EXERCISE: The full set of entries below must be returned exactly as shown.

[Collected data]
=-=-=

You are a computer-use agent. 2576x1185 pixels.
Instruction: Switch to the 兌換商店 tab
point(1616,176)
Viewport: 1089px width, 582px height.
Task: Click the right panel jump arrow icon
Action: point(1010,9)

=-=-=

REPLY:
You are a computer-use agent. 2576x1185 pixels.
Instruction: Switch to the 兌換商店 tab
point(1616,176)
Viewport: 1089px width, 582px height.
Task: Click the right panel jump arrow icon
Action: point(1010,9)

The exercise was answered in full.